Why Math-From-Scratch?
It was my last year in university, I had this Calculus book I got from the library open in front of me, while the professor emitted words that blurred into background noise. I glanced over at my glaring laptop and typed a few semi-coherent sentences and formulas, and repeatedly pressed the backspace. Each individual piece made sense, but I couldn't piece it together into a clear picture. Both my professor and the book kept hinting towards a bigger picture, but at the same time held a veil over my eyes, claiming it was out of scope, which only made me more frustrated. I had questions needed answering, and I wouldn't take "out of scope" as an answer.
I regressed more and more into my own writings, ignoring whatever the professor was trying to prove on the blackboard, kept going backwards and backwards to the very foundations of Calculus and Mathematical Analysis. I needed to build it from scratch. Topology seems like it may have some answers for me, and while I was writing down the definition of a topology and the properties of open sets, things finally started clicking. I still couldn't see the overall structure, but for the first time things kind of made sense.

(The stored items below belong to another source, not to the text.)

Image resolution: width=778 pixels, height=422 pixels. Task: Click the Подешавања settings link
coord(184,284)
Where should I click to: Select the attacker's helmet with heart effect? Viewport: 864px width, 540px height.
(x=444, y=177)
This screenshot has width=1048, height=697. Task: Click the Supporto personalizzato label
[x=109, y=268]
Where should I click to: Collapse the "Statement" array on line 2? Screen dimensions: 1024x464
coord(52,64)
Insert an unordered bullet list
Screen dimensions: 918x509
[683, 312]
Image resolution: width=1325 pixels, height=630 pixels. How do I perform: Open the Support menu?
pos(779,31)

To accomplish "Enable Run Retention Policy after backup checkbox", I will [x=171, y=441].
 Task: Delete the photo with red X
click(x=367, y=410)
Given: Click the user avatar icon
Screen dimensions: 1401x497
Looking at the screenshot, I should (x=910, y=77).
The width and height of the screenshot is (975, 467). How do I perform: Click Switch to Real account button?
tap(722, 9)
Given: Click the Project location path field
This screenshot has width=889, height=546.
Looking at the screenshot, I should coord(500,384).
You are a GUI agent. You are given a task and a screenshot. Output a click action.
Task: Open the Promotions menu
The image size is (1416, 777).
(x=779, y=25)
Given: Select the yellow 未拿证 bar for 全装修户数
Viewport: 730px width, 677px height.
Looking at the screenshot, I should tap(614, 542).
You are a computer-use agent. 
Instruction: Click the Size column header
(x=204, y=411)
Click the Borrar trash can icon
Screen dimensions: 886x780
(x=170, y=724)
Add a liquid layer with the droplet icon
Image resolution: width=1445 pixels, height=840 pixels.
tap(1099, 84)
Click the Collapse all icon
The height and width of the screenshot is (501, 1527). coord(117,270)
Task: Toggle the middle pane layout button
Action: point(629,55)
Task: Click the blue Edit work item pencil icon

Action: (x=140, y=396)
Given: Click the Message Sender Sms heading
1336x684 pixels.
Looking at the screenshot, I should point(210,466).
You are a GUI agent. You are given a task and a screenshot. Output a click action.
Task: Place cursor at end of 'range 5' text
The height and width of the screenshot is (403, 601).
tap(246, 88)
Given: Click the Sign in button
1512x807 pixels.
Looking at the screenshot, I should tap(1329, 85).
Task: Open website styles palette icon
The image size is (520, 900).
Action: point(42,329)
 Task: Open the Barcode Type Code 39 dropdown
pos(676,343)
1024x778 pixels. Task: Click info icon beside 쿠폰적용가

So I dug deeper, and with each definition, with each theorem I got a faint glimpse into a world of pure beauty. It was like looking at an enormous mural, depicting this most complex pattern, that you can only see each small brush stroke at a time. But if you try and keep it in your mind, and you step back to absorb it all, this magnificent piece of art will take your breath away and leave you speechless and in awe. Like staring at the very essence of reality itself and saying: "ah, I see what you did there."
Both Set Theory and General Topology introduced me to an ensemble of interesting and recurring characters, each with their own character arc and a story to tell, each story thread neatly intertwined with the rest. I kept going and stumbled into Functional Analysis, curious where the story go from there.
What is the purpose of this sequence?
This sequence has no purpose unto itself, rather it is the product of my own studies and explorations. The only part with any purpose and a target audience is the short snippets of poorly written motivations I slapped on top each section to make it more accessible to anyone who might be interested to follow through.
Some stylistic choices
Each section should feel like it is aiming to reach a specific point, a grand theorem, or an important insight. I decided against using quantifier symbols, but rather use plain English to denote the universal quantifier ("for all") and existential quantifier ("exists"), and same for the logical operators "not", "and" and "or". I make heavy use of the abbreviations s.t. ("such that") and h.t. ("holds that"), and I use := for definitions.